» **TASK STATEMENT**: Rewrite everything from the line containing "Viewport: 683px width, 603px" down to the line containing "pos(1449,128)" in the records, swapping "Testcase" for "Output" and leaving the rest untouched.

» **GIVEN RECORDS**:
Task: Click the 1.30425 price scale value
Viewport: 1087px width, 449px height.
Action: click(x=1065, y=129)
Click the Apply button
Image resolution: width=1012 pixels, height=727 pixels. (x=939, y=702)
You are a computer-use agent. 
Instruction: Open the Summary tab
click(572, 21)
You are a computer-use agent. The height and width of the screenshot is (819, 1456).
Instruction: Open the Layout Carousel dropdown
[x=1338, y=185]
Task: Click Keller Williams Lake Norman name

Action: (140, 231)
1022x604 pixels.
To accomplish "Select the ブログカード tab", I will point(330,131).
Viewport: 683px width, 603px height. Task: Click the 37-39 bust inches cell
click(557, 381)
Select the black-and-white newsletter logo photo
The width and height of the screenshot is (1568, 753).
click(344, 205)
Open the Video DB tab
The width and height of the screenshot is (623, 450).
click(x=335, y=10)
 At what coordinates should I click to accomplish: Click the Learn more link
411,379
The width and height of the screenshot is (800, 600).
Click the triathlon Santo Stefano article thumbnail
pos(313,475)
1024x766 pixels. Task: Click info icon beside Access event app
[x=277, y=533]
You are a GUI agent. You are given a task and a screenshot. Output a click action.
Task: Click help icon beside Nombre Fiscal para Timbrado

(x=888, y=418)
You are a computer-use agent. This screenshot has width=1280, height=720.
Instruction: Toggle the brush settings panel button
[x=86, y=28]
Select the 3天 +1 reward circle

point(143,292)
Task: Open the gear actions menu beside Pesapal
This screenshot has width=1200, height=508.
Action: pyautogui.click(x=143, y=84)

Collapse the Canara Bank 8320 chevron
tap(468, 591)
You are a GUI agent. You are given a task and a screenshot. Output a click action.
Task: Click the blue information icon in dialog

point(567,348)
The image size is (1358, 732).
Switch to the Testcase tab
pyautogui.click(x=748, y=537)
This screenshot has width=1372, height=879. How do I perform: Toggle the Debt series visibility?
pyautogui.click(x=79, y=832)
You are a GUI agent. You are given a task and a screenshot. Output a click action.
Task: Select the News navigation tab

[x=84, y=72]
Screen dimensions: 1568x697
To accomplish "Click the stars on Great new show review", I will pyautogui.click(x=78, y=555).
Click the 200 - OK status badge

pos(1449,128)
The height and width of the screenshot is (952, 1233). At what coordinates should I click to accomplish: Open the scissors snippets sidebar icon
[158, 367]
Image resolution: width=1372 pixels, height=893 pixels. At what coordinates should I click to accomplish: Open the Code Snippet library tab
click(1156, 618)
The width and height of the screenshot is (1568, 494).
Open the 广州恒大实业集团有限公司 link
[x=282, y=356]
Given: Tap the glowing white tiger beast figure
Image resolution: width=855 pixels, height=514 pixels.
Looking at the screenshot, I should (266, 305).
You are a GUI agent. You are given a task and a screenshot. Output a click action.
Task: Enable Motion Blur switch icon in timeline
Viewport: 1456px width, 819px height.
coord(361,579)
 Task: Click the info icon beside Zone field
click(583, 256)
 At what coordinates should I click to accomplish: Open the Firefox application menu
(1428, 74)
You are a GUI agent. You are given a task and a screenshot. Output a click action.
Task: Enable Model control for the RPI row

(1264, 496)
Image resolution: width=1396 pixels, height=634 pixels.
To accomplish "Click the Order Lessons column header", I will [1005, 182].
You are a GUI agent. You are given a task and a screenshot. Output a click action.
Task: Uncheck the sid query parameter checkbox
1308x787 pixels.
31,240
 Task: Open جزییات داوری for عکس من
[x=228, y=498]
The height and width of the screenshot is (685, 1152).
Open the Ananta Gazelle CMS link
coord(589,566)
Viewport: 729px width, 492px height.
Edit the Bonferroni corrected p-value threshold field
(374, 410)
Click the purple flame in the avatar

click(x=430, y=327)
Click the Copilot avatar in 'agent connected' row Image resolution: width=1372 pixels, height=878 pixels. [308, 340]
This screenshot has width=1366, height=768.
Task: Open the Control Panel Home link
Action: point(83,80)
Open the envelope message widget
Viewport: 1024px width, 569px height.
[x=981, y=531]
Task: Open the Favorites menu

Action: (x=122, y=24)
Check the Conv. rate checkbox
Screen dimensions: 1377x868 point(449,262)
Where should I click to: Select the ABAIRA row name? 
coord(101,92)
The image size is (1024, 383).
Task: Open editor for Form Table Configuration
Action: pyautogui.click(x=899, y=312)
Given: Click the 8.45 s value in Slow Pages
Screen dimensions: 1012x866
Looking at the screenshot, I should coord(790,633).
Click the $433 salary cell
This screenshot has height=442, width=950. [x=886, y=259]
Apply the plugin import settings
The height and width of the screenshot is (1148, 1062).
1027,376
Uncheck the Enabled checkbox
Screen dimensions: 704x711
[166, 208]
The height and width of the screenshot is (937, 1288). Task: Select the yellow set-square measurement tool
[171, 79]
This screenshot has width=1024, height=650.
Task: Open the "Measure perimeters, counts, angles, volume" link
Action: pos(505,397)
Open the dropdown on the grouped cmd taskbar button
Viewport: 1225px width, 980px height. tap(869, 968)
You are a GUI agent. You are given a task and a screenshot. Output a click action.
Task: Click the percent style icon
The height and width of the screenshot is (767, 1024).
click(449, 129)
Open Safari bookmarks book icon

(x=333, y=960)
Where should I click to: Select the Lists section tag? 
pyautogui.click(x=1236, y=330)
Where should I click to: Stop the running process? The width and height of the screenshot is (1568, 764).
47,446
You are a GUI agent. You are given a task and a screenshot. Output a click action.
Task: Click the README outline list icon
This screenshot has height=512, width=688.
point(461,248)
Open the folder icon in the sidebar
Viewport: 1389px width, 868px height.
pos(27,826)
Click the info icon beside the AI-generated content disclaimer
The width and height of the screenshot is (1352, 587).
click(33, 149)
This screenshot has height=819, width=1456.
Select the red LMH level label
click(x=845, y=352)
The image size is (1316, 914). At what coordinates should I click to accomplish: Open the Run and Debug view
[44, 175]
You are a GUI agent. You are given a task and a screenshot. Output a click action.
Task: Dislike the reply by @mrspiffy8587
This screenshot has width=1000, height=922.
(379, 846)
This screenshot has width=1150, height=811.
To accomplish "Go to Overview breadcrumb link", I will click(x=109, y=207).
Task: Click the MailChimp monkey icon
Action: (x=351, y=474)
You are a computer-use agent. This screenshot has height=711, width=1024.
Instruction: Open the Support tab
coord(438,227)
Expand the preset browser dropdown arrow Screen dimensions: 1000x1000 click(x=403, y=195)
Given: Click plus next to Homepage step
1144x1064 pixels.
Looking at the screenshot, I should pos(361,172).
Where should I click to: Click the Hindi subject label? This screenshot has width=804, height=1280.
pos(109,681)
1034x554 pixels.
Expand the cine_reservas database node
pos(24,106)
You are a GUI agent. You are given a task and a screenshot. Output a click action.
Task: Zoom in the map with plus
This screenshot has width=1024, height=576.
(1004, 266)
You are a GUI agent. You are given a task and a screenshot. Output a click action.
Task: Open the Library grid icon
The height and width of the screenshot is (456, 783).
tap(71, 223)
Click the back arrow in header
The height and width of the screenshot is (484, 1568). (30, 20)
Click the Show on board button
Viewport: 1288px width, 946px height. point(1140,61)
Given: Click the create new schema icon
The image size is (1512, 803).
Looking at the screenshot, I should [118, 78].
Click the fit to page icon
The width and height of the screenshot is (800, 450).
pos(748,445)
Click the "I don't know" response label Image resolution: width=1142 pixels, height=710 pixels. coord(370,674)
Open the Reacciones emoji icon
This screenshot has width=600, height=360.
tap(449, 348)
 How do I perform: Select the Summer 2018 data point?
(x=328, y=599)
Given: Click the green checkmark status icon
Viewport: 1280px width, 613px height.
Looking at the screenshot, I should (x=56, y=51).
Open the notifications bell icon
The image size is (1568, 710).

» **ANSWER TO THE PROBLEM**:
Viewport: 683px width, 603px height. Task: Click the 37-39 bust inches cell
click(557, 381)
Select the black-and-white newsletter logo photo
The width and height of the screenshot is (1568, 753).
click(344, 205)
Open the Video DB tab
The width and height of the screenshot is (623, 450).
click(x=335, y=10)
 At what coordinates should I click to accomplish: Click the Learn more link
411,379
The width and height of the screenshot is (800, 600).
Click the triathlon Santo Stefano article thumbnail
pos(313,475)
1024x766 pixels. Task: Click info icon beside Access event app
[x=277, y=533]
You are a GUI agent. You are given a task and a screenshot. Output a click action.
Task: Click help icon beside Nombre Fiscal para Timbrado

(x=888, y=418)
You are a computer-use agent. This screenshot has width=1280, height=720.
Instruction: Toggle the brush settings panel button
[x=86, y=28]
Select the 3天 +1 reward circle

point(143,292)
Task: Open the gear actions menu beside Pesapal
This screenshot has width=1200, height=508.
Action: pyautogui.click(x=143, y=84)

Collapse the Canara Bank 8320 chevron
tap(468, 591)
You are a GUI agent. You are given a task and a screenshot. Output a click action.
Task: Click the blue information icon in dialog

point(567,348)
The image size is (1358, 732).
Switch to the Output tab
pyautogui.click(x=748, y=537)
This screenshot has width=1372, height=879. How do I perform: Toggle the Debt series visibility?
pyautogui.click(x=79, y=832)
You are a GUI agent. You are given a task and a screenshot. Output a click action.
Task: Select the News navigation tab

[x=84, y=72]
Screen dimensions: 1568x697
To accomplish "Click the stars on Great new show review", I will pyautogui.click(x=78, y=555).
Click the 200 - OK status badge

pos(1449,128)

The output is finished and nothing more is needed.